China’s Plans in Malaysia: 5 Geopolitical Effects You Need to Know
1. China-Malaysia joint construction of Belt and Road restarts
After a year-long suspension, China and Malaysia have finally agreed to resume construction of the massive “Belt and Road” train project in northern Malaysia. The construction restarted after an agreement to cut its cost by nearly a third to about $11 billion. The project was initially cancelled by Malaysian Prime Minister Mahathir Mohamad due to “unfair” Chinese mega-projects approved by his predecessor, Najib Razak. China will fund 85% of production with the lead contractor of the project set to be China Communications Construction Co Ltd. This is a strong signal of China’s intentions of increasing its already large economic influence in Malaysia.
2. China Malaysia’s largest trade partner
China remains Malaysia’s largest trade partner and continues to grow. from January to November 2018, Malaysia’s total trade rose 6.2 per cent as compared with the same period in 2017, contributed by 6.9 per cent growth in exports and a 5.3 per cent rise in imports. During the period, Malaysia-China total trade expanded by 8.5 per cent, with an 11.3 per cent increase in exports and 6.3 per cent growth in imports. We can hence see Malaysia’s reliance on China from an economic standpoint, that makes China’s role in the Belt and Road construction, not very surprising.
3. Malaysia seizes money from China-owned bank
According to Malaysian PM Mahathir Mohamad, Malaysia seized more than 1 billion ringgit ($243.5 million) from a bank account of state-owned China Petroleum Pipeline Engineering (CPP) over incomplete pipeline projects. Mohamad said: “I understand that money for 80% of the pipeline was paid, but the work completed was only 13%,” Mahathir told reporters. “So the government is entitled to get back the money since the project was cancelled.” This is a signal that despite China’s huge economic presence in Malaysia, the Malaysian government is not afraid to stand up for its economic rights. More on this will be discussed on point 5.

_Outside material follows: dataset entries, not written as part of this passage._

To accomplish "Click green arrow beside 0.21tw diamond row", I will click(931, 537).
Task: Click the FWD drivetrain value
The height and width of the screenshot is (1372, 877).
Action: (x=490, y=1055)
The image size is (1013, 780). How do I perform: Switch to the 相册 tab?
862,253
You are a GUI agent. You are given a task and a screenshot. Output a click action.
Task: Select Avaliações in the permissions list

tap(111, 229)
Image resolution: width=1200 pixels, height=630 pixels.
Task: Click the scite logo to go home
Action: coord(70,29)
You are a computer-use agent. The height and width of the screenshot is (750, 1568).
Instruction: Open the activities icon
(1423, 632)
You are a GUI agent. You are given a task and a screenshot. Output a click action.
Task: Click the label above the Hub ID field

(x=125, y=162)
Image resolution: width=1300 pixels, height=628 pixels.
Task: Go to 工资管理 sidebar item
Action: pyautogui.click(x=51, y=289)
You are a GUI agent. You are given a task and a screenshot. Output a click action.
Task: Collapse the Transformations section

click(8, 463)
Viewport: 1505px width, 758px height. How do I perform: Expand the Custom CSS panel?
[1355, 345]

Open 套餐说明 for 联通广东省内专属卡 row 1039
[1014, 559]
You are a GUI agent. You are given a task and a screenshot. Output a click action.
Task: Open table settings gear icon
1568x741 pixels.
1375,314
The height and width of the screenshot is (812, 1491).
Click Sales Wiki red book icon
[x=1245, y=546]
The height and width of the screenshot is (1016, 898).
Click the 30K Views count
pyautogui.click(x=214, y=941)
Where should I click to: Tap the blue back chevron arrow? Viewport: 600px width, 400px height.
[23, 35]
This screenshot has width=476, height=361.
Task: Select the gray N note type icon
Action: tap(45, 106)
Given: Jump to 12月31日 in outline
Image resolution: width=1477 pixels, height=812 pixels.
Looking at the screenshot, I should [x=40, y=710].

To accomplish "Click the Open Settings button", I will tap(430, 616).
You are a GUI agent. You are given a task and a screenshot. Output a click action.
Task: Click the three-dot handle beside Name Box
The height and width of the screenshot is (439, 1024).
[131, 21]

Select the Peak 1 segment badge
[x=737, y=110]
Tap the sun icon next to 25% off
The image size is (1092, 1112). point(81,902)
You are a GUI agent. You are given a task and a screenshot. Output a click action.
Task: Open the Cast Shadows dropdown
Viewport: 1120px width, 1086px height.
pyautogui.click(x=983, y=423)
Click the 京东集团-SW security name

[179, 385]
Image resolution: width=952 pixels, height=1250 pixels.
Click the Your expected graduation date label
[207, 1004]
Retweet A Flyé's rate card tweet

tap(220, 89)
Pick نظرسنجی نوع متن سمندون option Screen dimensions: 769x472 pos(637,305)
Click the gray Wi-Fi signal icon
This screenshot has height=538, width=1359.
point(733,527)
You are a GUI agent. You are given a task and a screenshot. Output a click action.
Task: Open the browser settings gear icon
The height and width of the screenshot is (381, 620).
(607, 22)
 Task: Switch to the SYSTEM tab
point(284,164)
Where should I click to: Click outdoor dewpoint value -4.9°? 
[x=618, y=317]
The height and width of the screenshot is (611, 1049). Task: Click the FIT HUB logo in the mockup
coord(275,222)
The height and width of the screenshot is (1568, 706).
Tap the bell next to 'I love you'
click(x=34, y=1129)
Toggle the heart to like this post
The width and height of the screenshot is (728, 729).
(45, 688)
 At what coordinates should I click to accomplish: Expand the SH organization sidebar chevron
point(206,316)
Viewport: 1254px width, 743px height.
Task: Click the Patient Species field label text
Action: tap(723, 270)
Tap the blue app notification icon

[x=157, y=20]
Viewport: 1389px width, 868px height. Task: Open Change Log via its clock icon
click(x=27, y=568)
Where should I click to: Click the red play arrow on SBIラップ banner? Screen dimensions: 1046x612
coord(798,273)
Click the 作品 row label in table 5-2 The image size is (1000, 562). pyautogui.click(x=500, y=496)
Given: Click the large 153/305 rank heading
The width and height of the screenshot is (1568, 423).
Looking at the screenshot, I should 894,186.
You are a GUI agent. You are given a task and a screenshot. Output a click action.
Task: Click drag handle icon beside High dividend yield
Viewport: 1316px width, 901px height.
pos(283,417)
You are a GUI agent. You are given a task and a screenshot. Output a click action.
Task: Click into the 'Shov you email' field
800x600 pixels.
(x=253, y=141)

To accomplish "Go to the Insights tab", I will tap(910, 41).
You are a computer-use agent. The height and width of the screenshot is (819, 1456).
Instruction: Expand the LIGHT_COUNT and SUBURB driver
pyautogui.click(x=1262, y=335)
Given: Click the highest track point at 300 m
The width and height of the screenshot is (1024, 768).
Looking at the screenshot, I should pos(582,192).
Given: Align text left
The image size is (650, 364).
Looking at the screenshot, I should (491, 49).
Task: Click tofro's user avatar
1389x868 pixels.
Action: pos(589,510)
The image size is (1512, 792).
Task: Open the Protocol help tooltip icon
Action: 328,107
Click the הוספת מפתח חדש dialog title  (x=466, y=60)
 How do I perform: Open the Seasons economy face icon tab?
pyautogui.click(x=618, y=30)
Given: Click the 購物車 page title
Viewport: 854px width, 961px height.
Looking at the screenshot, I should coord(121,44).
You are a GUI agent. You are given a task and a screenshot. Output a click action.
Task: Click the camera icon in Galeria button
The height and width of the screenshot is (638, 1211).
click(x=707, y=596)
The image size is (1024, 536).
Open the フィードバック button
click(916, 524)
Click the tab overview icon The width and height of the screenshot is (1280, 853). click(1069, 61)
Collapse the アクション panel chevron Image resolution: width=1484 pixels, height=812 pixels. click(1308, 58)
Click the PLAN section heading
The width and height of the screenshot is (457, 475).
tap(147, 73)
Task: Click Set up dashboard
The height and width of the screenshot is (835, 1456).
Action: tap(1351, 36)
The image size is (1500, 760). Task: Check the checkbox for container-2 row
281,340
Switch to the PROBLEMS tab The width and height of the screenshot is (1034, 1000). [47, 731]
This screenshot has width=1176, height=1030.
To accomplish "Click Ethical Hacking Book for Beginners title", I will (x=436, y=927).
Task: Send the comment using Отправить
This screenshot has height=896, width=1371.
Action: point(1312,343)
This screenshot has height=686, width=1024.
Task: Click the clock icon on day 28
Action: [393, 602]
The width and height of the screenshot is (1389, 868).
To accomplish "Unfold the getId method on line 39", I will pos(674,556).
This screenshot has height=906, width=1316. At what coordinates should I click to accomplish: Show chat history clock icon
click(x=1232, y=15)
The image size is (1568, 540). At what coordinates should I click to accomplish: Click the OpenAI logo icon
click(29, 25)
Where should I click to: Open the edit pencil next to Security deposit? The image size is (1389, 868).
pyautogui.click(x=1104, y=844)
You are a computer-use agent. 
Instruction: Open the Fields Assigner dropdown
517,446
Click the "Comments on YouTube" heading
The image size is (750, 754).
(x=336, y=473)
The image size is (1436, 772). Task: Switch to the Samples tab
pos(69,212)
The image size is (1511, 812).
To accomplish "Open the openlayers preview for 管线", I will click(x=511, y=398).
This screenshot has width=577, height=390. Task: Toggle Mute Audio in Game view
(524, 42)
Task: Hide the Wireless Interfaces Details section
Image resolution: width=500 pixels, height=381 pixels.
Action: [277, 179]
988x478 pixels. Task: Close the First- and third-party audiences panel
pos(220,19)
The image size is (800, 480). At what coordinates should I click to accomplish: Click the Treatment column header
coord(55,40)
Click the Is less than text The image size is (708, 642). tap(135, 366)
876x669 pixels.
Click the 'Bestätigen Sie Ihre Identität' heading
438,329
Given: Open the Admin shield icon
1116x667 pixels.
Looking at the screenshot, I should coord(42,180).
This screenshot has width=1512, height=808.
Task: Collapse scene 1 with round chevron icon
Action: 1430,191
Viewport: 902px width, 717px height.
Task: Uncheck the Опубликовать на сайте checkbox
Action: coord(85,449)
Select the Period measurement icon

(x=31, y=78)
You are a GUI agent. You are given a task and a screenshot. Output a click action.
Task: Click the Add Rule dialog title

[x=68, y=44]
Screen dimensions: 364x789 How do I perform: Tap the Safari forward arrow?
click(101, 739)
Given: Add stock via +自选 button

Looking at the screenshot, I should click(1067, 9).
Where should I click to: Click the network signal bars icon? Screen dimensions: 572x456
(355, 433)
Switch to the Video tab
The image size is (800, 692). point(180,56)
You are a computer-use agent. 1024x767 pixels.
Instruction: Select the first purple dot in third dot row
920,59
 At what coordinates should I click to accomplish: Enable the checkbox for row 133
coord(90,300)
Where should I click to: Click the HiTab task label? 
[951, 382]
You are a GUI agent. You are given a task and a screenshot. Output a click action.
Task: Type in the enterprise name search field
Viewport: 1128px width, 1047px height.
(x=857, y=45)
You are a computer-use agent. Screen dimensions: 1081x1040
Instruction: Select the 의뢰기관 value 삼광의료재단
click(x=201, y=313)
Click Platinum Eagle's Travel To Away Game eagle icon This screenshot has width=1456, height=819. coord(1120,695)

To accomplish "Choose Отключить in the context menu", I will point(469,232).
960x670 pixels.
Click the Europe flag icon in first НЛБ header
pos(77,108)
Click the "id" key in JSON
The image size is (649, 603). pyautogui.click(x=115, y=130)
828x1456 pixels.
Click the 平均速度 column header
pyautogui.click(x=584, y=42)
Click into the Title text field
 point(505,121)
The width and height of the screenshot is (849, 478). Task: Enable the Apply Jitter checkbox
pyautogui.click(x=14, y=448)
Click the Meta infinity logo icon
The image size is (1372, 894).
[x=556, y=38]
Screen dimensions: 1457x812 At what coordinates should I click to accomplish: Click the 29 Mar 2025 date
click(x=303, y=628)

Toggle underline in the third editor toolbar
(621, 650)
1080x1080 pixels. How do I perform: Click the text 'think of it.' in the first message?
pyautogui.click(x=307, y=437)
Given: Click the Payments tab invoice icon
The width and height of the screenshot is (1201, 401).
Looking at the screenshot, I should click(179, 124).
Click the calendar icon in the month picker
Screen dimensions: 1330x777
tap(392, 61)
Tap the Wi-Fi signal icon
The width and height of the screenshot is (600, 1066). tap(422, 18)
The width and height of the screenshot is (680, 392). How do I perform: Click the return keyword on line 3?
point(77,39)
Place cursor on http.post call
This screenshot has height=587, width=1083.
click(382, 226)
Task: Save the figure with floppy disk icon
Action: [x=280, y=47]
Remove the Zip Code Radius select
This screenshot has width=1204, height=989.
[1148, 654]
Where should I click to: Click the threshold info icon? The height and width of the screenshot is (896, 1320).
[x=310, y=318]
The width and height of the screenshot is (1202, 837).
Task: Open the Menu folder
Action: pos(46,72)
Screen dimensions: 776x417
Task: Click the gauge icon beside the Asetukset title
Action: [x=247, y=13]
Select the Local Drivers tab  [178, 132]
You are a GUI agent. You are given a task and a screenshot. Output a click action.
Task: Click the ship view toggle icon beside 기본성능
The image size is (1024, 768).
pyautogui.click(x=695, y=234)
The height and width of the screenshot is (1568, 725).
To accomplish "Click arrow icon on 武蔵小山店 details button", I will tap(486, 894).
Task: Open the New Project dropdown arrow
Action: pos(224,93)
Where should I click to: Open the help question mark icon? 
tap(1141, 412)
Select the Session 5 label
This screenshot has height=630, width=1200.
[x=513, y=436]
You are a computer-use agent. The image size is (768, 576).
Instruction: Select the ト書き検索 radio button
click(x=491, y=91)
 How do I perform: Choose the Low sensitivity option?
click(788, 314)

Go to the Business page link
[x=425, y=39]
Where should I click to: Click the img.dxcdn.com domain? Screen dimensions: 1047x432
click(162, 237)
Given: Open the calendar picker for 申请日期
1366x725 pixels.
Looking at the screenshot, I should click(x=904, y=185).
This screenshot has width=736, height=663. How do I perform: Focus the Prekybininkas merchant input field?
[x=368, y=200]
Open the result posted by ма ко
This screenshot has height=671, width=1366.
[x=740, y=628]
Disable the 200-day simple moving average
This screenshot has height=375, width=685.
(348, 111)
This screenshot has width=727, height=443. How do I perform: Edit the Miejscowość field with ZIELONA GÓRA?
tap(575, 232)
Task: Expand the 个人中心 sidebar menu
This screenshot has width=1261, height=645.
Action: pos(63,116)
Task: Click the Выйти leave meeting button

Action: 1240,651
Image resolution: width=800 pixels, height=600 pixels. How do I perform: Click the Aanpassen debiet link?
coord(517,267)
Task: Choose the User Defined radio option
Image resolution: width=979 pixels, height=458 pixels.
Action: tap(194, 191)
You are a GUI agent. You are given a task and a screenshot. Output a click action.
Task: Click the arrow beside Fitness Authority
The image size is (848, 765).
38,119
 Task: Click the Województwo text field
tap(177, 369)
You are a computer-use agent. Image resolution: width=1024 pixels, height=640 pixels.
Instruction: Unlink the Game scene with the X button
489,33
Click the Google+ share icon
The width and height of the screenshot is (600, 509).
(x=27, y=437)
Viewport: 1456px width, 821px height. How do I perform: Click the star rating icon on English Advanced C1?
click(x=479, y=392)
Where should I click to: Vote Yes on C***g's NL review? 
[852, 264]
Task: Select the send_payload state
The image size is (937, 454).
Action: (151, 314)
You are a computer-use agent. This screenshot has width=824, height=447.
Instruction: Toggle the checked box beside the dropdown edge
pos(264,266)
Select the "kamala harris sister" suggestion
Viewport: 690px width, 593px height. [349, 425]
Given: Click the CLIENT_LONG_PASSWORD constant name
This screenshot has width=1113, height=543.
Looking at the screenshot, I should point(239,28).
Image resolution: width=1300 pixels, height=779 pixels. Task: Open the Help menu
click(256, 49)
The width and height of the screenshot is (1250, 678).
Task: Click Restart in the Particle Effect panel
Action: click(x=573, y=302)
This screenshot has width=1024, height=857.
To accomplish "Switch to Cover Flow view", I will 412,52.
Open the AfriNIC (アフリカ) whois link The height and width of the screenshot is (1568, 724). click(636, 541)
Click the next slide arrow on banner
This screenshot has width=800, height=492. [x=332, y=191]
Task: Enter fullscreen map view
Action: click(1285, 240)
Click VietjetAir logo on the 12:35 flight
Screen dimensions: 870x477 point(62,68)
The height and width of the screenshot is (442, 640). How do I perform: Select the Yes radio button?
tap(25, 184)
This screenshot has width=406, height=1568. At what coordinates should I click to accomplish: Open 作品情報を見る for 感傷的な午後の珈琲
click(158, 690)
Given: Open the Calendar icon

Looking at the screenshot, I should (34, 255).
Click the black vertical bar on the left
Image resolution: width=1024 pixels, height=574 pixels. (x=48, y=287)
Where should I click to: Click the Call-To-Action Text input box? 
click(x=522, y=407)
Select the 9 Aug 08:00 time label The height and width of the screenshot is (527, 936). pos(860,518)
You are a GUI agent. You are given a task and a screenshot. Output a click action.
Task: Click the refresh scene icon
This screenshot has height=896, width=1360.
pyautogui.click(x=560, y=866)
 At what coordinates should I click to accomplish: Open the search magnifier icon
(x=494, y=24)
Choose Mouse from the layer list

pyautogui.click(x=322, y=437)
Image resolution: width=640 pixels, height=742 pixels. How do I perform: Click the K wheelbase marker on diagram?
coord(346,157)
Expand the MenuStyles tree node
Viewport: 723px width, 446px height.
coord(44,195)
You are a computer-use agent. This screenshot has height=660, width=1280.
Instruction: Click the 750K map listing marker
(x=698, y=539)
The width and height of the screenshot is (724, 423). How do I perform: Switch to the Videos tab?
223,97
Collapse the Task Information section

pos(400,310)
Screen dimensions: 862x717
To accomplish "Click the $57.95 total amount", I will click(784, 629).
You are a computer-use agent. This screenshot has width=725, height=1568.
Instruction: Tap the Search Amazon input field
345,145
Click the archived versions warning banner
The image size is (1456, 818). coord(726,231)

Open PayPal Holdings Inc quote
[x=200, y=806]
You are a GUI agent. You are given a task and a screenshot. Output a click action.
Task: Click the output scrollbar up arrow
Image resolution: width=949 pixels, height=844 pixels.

4. Increased tensions between nations on the South China Sea
Following China’s test-firing of one missile in the area around the contested Spratly Islands, Malaysia has revived anti-ship missile firings in the South China Sea. The missile firings were held as part of a larger exercise in the disputed waterway that was revived after a pause of several years because of concerns about costs, Malaysia’s navy chief, Adm. Mohd Reza Mohd Sany, told reporters during a media briefing this week. China and Malaysia are among six nations that have territorial claims in the sea. Mohd Reza said the exercise was standard training and should not be seen as an act of aggression. The military was not seeking to provoke any response from China, however, it remains to be seen whether China will see it that way.
5. Malaysia standing up to China
Both Malaysia’s seizure of money from the China-owned bank, and its missile firings in the South China Sea could be seen as a statement by the Malaysian government to its people and the world that its reliance on China is not as heavy as it may have seen, and they have the will and power to stand up for the will and interests of Malaysia. However, although many admire Malaysian PM Mahathir Bin Mohamad standing up to China, the fact remains that it raises geopolitical risks for financial markets in the region, as its economy is already too integrated with China’s China is Malaysia’s largest export market, and that makes Kuala Lumpur dependent on Beijing for its growth.